━━ Selected passage ━━

Kohlrausch's law states that the equivalent conductivity of an electrolyte at infinite dilution is equal to the sum of the conductances of the anions and cations. If a salt is dissolved in water, the conductivity of the solution is the sum of the conductances of the anions and cations.

Calculation:

According to Kohlrausch’s law, the molar conductivity of HA at infinite dilution is given as,

${\Lambda_m}^\circ \left( {{\rm{HA}}} \right) = \left[ {{\Lambda _m}^\circ \left( {{{\rm{H}}^ + }} \right) + {\Lambda _m}^\circ \left( {{\rm{C}}{{\rm{l}}^ - }} \right)} \right] + \left[ {{\Lambda _m}^\circ \left( {{\rm{N}}{{\rm{a}}^ + }} \right) + {\Lambda _m}^\circ \left( {{A^ - }} \right)} \right] - \left[ {{\Lambda _m}^\circ \left( {{\rm{N}}{{\rm{a}}^ + }} \right) + {\Lambda _m}^\circ \left( {{\rm{C}}{{\rm{l}}^ - }} \right)} \right.$ ]

= 425.9 + 100.5 – 126.4

= 400 S cm2 mol-1

Also, molar conductivity at given concentration is given as,

$\Lambda_m = \frac{{1000 \times k}}{M}$

Given, k = conductivity ⟹ 5 × 10-5 S cm-1

M = Molarity ⟹ 0.001 M

${\therefore \Lambda_m} = \frac{{1000 \times 5 \times {{10}^{ - 5}}{\rm{\;Sc}}{{\rm{m}}^{ - 1}}}}{{{{10}^{ - 3}}{\rm{M}}}}$

= 50 S cm2 mol-1

Therefore, degree of dissociation (α), of HA is,

$\alpha = \frac{{{\Lambda_m}}}{{{\Lambda_m}^\circ {\rm{\;}}}} = \frac{{50\;S\;c{m^2}mo{l^{ - 1}}}}{{400\;S\;c{m^2}\;mo{l^{ - 1}}}} = 0.125$

━━━
━━ Dataset rows ━━

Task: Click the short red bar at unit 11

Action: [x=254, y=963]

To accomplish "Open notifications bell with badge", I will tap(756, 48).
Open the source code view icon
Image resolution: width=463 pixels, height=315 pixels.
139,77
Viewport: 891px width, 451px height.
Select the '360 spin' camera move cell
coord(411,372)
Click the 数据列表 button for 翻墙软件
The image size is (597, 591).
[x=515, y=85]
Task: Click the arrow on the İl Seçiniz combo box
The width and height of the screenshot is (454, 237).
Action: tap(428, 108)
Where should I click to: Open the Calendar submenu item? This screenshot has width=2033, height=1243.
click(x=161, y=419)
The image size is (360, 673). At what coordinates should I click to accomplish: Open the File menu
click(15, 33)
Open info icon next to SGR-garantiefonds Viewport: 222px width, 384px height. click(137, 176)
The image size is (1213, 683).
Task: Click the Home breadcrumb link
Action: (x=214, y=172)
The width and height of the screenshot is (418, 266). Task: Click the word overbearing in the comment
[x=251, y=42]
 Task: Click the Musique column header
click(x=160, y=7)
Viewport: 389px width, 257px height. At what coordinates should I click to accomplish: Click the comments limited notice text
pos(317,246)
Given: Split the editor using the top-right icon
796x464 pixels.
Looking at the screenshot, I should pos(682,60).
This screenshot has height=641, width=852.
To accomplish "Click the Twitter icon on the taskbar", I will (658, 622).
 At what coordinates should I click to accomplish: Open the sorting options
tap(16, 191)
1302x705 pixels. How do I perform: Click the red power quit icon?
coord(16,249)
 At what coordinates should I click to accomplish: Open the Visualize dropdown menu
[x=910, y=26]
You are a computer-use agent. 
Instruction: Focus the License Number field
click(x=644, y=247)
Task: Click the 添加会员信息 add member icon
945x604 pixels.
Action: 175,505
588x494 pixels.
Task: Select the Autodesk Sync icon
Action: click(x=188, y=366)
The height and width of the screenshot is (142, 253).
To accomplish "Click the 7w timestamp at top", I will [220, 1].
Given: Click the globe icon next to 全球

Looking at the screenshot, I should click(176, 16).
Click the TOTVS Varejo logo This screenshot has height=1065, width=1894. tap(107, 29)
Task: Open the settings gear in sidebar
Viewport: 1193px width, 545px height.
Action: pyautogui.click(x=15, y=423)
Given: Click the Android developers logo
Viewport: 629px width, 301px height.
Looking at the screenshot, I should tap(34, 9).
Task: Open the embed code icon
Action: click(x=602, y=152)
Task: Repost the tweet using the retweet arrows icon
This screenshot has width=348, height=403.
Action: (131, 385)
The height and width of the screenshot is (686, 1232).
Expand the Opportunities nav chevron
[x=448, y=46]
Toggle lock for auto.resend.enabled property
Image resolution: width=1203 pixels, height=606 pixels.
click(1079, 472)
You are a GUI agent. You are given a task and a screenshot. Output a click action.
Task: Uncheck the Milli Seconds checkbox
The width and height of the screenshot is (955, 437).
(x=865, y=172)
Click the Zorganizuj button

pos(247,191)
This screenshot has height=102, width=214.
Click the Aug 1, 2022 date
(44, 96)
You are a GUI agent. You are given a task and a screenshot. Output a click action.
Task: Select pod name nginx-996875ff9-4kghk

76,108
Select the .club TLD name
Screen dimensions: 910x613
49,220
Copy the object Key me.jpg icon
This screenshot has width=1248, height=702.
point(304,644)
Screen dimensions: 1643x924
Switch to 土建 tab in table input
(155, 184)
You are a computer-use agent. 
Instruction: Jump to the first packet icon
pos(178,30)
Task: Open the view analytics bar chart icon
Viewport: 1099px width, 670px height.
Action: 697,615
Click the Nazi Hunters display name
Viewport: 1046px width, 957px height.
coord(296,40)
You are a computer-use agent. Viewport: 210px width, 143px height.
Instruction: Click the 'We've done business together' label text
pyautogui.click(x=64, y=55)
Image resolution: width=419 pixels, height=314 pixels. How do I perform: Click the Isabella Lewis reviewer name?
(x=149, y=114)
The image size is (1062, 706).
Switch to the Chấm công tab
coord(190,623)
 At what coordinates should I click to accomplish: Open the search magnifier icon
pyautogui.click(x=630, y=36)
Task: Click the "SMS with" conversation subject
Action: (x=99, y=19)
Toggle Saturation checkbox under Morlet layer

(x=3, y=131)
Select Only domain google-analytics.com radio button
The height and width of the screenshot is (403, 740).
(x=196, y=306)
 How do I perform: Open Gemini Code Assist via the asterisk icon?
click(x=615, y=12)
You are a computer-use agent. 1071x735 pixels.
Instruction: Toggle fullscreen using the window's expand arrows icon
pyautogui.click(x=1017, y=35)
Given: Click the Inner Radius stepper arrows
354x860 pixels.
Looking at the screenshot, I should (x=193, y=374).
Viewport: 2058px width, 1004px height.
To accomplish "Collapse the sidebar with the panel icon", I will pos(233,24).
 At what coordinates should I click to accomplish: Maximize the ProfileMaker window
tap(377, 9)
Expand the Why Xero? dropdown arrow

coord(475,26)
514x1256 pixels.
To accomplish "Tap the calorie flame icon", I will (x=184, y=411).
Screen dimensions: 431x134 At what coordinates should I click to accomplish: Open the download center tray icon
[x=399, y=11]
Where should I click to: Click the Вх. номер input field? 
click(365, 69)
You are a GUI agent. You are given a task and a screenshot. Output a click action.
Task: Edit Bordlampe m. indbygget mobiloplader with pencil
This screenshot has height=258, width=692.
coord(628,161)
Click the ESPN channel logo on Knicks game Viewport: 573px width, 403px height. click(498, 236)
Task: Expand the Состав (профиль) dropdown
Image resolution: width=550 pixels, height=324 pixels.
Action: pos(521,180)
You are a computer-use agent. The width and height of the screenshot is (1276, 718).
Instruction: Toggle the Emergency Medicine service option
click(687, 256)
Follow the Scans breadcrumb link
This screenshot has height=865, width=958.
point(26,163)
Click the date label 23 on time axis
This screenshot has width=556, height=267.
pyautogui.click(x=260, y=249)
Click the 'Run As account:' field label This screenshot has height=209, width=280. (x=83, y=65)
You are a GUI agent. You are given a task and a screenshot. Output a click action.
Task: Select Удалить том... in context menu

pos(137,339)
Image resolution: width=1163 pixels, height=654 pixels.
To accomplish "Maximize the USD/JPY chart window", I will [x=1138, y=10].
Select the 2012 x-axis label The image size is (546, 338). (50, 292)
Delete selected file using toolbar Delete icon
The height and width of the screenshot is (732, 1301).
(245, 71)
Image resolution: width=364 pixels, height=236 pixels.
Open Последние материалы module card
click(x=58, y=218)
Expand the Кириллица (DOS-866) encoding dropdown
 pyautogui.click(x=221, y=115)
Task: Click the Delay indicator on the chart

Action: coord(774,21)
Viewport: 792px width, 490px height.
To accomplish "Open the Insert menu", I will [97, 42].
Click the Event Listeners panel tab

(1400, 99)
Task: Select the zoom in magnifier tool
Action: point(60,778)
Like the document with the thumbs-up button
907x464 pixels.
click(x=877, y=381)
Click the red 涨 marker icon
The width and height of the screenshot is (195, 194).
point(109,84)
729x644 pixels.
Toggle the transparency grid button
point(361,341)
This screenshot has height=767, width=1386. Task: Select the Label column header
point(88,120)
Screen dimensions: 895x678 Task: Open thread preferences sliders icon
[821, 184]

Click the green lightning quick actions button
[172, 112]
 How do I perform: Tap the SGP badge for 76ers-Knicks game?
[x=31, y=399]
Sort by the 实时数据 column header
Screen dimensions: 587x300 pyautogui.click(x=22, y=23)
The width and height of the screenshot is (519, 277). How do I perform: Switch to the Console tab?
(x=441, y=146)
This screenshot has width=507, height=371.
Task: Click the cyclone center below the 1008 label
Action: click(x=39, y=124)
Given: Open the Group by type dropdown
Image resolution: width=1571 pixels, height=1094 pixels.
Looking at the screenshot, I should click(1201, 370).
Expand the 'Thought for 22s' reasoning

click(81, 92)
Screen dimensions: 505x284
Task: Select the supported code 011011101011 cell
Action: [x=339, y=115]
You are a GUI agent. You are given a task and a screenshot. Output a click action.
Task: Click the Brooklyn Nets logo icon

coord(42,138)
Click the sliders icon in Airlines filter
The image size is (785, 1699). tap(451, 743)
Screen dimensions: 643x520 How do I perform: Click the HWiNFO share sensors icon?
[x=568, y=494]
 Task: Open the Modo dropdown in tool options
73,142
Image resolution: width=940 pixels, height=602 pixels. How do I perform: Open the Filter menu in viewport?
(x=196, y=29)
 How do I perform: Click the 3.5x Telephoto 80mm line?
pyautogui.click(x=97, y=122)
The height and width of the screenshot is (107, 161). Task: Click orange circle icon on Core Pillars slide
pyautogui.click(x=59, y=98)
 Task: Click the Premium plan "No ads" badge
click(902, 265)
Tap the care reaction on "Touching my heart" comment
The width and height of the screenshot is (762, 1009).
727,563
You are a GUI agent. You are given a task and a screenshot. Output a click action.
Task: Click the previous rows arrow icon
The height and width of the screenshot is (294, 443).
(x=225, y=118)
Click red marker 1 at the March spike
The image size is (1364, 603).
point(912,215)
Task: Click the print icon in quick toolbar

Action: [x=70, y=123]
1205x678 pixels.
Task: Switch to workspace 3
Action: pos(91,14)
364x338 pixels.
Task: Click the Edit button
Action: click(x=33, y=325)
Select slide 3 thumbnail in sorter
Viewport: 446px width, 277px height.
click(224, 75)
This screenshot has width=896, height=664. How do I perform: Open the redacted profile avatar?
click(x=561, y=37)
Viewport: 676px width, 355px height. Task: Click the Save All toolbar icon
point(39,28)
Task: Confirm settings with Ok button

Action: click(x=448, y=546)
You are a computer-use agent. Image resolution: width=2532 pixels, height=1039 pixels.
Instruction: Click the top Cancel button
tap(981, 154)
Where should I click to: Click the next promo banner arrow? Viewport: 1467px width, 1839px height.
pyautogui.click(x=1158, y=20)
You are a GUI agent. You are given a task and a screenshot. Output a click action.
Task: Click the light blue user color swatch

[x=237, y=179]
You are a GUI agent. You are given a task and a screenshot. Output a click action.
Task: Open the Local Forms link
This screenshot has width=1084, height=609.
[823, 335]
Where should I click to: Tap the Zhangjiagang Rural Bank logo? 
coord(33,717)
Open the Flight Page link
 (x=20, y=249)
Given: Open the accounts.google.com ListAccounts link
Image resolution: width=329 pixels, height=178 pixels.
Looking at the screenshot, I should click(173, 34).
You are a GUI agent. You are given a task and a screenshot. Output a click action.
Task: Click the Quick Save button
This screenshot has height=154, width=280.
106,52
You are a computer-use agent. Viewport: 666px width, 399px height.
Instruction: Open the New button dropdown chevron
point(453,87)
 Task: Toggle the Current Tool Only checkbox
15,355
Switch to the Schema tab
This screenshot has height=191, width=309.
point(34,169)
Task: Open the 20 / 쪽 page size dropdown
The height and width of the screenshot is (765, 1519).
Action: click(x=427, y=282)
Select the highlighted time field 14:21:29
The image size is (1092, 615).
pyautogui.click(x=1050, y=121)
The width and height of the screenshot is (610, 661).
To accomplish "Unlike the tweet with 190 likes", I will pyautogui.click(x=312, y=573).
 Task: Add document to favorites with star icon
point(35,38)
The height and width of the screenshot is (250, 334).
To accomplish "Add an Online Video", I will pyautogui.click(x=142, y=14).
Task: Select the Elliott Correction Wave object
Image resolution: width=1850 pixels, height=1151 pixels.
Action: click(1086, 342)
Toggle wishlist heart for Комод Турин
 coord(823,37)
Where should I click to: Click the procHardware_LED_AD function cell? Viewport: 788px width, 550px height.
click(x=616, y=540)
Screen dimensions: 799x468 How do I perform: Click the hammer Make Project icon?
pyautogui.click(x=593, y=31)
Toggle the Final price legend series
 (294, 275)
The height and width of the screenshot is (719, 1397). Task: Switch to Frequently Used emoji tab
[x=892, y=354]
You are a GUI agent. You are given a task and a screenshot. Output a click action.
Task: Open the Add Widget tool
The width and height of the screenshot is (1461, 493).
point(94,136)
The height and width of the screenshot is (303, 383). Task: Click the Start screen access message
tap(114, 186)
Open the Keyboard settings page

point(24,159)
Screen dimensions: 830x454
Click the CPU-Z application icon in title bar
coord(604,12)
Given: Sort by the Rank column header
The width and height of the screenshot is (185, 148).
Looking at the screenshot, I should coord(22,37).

━━━

◆ **The problem**: In the text on Kohlrausch's law, update the part that opens with "Kohlrausch's law states that" and closes with "is the sum of the conductances of the anions and cations." by replacing "electrolyte" with "ionic compound".

◆ **Output below**:
Kohlrausch's law states that the equivalent conductivity of an ionic compound at infinite dilution is equal to the sum of the conductances of the anions and cations. If a salt is dissolved in water, the conductivity of the solution is the sum of the conductances of the anions and cations.